ROPESVILLE – A brittle brown stalk of cotton rises against the barren field near here, a tombstone for a harvest that never happened.
It’s a straggler, overlooked by the equipment that plowed the rest of this field back into the parched earth weeks ago.
Across the High Plains, dry land cotton fields resemble pictures sent back from the Mars rover – field after field of lifeless red soil that testify to the state’s costliest drought. Its financial impact blows through the High Plains economy like the dust devils that spring from the empty land.
The occasional irrigated swatches of green are the only hope for farmers like Dahlen Hancock, who works more than 5,800 acres of cotton southwest of Lubbock. Even irrigated fields are struggling, but Hancock hopes he can salvage some sort of harvest.
“We’re trying to figure out how to limp along with half a crop,” Hancock, 52, told me as we sat in his dusty pickup surveying his fields.
Hancock, a fourth-generation farmer, has already lost 3,000 acres of dry land cotton. Much of his remaining acreage, like most fields in the High Plains, uses supplemental water, but without rainfall, it simply isn’t enough to beat back the drought.
Cotton plants that are supposed to be waist high by this time of the season are just a few inches tall. Their sparse bolls are tinted purple, a sign of stress.
He’s counting on the 25 percent or so of his fields with the best irrigation, where the cotton plants are tall and bursting with plump green bolls, to get him through.
The entire region is expected to produce only about 2 million bales by the time the harvest is completed at year’s end, according to Plains Cotton Growers, a trade association. That’s a big drop from the 5.3 million harvested last year.
Statewide, the drought is expected to cost cotton growers $1.8 billion, about the value of last year’s production. In other words, the industry will spend everything it took in.
“That’s a lot of cost to raise a substandard crop,” said Shawn Wade, with the growers association.
Agriculture statewide is devastated. The Texas AgriLife Extension Service recently estimated the total economic impact of the drought at a record $5.2 billion.
Like most farmers, Hancock purchases crop insurance that will help offset the losses from a poor harvest, but it won’t cover all of them.
With scientists predicting that the drought could persist through the winter and worsen next summer, farmers are worried.

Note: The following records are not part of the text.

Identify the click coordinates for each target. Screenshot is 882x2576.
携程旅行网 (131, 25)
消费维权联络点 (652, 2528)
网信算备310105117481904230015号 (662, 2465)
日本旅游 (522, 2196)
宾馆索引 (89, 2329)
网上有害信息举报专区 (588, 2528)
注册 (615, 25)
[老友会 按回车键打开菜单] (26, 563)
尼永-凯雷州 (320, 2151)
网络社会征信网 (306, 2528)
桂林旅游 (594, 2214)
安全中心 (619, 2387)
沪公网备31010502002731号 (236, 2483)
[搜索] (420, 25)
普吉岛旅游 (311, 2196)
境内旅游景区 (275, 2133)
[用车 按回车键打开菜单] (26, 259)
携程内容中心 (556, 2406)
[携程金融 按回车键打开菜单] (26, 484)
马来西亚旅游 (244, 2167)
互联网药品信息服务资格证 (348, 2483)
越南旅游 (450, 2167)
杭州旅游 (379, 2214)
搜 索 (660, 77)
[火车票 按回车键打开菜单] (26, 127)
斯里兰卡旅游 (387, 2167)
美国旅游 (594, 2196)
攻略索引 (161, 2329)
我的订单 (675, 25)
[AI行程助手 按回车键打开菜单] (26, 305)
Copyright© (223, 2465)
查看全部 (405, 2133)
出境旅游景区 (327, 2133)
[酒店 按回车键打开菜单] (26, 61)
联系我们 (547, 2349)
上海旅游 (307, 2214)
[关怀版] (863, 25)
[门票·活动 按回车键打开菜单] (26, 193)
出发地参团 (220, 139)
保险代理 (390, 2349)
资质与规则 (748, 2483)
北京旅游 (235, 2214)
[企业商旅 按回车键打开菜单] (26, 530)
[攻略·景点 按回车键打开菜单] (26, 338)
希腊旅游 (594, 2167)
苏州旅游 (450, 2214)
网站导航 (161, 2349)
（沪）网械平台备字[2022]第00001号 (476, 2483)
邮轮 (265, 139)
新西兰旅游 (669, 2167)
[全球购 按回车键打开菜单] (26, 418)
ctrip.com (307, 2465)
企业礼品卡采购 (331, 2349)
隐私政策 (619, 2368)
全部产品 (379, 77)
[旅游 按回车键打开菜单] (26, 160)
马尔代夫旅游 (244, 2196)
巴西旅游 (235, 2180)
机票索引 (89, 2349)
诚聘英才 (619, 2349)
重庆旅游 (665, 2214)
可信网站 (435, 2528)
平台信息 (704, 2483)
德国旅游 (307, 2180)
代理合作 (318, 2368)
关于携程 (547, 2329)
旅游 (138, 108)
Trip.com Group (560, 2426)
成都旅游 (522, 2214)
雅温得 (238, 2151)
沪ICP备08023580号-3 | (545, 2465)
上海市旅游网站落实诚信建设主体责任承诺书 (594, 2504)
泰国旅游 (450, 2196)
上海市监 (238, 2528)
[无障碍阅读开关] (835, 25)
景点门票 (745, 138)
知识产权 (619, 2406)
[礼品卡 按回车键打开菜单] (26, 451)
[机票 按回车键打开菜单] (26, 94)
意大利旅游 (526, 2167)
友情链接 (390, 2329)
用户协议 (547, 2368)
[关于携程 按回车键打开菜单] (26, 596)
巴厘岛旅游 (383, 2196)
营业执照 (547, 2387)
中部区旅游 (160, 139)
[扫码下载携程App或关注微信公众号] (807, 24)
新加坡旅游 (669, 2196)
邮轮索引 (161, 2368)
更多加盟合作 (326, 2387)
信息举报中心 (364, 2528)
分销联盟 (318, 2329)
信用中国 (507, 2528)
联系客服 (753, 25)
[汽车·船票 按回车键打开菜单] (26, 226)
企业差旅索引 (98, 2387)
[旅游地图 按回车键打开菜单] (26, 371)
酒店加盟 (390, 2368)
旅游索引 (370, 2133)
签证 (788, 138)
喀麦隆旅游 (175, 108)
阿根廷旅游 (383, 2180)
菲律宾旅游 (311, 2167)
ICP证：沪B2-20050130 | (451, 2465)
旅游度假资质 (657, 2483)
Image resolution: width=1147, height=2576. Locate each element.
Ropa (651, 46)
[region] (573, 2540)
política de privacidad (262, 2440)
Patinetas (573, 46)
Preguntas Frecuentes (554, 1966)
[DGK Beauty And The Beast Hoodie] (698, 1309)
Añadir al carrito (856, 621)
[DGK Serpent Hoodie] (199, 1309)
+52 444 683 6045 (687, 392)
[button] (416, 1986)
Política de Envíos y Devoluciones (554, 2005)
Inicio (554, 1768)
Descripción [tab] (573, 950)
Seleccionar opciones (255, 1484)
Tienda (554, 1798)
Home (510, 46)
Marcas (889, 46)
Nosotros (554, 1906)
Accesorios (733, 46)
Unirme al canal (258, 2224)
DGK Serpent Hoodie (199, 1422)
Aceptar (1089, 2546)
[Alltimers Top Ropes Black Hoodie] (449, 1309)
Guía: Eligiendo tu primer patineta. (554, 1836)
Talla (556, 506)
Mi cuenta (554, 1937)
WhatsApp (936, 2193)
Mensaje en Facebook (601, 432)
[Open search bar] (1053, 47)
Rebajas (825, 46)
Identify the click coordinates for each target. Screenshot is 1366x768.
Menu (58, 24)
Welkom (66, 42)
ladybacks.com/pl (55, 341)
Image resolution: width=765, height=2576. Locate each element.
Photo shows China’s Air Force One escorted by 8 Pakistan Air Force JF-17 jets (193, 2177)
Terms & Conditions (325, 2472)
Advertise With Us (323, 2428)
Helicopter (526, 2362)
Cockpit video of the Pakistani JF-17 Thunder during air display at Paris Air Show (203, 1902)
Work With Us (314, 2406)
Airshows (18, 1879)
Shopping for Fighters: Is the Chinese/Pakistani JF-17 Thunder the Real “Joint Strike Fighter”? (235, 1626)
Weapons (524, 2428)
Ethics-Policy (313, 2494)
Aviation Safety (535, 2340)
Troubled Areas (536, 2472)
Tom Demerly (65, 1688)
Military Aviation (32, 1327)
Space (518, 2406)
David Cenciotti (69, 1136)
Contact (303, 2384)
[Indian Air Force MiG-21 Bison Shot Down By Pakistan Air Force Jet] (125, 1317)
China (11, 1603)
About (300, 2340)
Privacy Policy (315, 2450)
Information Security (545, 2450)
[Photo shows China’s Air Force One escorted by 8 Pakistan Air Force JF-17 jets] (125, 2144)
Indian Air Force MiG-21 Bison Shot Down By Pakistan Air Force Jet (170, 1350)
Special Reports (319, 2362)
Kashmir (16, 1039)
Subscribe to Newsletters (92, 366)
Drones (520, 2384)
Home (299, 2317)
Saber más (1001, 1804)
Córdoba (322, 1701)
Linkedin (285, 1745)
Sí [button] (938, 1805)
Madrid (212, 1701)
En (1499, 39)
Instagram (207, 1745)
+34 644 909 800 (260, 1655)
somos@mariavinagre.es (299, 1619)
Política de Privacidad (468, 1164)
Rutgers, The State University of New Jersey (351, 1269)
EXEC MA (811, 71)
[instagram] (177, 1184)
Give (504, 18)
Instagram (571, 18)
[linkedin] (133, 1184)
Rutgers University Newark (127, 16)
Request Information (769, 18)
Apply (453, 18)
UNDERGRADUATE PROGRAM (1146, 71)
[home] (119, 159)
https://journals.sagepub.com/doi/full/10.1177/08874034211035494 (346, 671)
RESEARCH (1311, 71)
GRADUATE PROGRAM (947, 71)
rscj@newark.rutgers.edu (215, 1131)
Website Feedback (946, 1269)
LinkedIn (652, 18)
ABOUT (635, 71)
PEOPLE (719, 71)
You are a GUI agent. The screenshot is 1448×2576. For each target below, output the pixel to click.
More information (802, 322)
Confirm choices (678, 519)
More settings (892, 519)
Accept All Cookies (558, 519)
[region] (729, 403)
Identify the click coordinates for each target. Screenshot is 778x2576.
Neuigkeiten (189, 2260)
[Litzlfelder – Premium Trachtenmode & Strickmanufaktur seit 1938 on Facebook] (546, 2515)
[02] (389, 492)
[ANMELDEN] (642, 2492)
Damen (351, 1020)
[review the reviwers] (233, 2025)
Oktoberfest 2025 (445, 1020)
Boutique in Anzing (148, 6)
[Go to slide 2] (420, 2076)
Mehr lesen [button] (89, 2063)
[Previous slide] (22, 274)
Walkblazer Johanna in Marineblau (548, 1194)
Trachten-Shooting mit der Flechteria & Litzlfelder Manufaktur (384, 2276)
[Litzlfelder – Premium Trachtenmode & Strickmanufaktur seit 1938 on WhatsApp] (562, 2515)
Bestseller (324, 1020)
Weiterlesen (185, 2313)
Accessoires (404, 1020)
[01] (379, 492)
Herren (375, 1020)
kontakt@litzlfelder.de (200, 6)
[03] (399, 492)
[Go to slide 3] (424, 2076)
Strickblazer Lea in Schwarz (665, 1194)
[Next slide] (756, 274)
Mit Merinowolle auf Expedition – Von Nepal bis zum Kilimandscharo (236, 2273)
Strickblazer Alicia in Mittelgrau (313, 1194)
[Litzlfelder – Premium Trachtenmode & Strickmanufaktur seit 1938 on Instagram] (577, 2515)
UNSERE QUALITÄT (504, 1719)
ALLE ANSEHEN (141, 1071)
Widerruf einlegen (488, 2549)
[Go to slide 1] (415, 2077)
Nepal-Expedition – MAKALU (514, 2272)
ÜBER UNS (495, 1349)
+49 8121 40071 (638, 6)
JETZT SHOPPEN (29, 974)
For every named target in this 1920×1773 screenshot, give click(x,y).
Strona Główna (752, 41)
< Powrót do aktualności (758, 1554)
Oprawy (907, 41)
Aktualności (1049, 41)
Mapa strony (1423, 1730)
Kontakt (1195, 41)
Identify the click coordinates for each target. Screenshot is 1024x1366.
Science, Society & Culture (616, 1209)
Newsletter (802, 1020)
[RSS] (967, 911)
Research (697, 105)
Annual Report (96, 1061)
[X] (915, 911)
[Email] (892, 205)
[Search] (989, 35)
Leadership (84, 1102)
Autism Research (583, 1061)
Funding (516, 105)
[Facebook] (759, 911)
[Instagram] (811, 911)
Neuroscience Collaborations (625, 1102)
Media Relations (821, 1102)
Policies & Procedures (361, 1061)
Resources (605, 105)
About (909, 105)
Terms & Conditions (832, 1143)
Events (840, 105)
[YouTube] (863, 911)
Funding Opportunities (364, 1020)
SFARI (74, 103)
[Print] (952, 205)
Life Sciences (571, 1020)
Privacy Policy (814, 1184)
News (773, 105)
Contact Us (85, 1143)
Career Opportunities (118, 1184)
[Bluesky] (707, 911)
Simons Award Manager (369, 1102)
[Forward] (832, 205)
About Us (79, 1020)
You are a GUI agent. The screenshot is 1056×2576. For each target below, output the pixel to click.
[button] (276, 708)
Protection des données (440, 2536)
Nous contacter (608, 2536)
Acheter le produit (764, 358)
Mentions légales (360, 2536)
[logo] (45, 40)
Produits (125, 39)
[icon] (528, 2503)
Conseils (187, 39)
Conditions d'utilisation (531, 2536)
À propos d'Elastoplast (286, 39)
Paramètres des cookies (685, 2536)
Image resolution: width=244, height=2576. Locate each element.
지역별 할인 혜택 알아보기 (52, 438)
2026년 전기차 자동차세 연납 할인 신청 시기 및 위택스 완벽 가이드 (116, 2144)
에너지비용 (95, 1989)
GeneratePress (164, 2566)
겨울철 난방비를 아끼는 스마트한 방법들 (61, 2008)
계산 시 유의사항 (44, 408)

The longer a drought lasts, the more its financial impact compounds, battering rural economies.
Hancock, for example, faces higher costs for things that insurance doesn’t cover, like power to run irrigation pumps. Last year, he spent about $35 an acre for energy; this year, he’s estimating it will be closer to $65.
Other costs, from seed and fertilizer to insurance premiums, are likely to rise next year, too, adding to his expenses. He’s adopted planting techniques that maximize yields and minimize water usage, but it’s a feeble weapon against the drought’s severity.
“The cost of doing business is going to go up,” Hancock said. “I don’t know that we’ve seen the full effects.”
He’s trying to cut other expenses. He typically hires three or four laborers during the growing season, but this summer, he hasn’t.
Less work at gins
Area cotton gins are planning to hire fewer crews, too, and they’re buying fewer supplies. Last year, Lubbock Cotton Growers ginned 82,000 bales. This year, operator Jerry Butman is expecting at most 30,000. The entire harvest will be processed in a month, using 12-hour shifts, he said, rather than the usual three months of 24-hour shifts.
“We’ll hire half as many people,” Butman said.
At the Meadow Co-Op Gin just up the road from here, Dan Jackson is predicting a harvest about a third the size of last year’s, and “that gets bleaker almost daily.” He’s also planning to hire about half his typical crew of 38.
“We’re going to operate at a loss because we just won’t have the volume,” Jackson said.
Eventually, the effects will be felt on the Gulf Coast, too, because gins in the High Plains will be sending fewer exports through the Port of Houston. Cotton futures have fallen as overseas buyers have been cutting orders for U.S. cotton amid fears that the drought will gut production. Canceled orders exceeded sales for nine of the past 10 weeks, Bloomberg News reported.
Machinery sales to suffer
Meanwhile, High Plains equipment suppliers like Joe Hurst say they expect to sell fewer strippers and other harvest equipment heading into next season. His parts and service business at his five locations around the Lubbock area has already fallen by as much as 75 percent.
In a typical season, Hurst might sell 180 new and used machines, but between the end of the harvest in December and the start of planting in May, he’s expecting to sell only about 60.
“That’s going to be my biggest killer right there, the harvest equipment,” he said. “We’re looking at a pretty bleak harvest season.”
From the sky, irrigated fields are supposed to grow in lush, green circles around their water pivots. This year, many are spotted with brown, as if nature’s brush were running out of paint.
Jackson, though, sees the drought’s devastation in a different color: “This thing, economically, is going to be a huge, huge black hole for this part of the world.”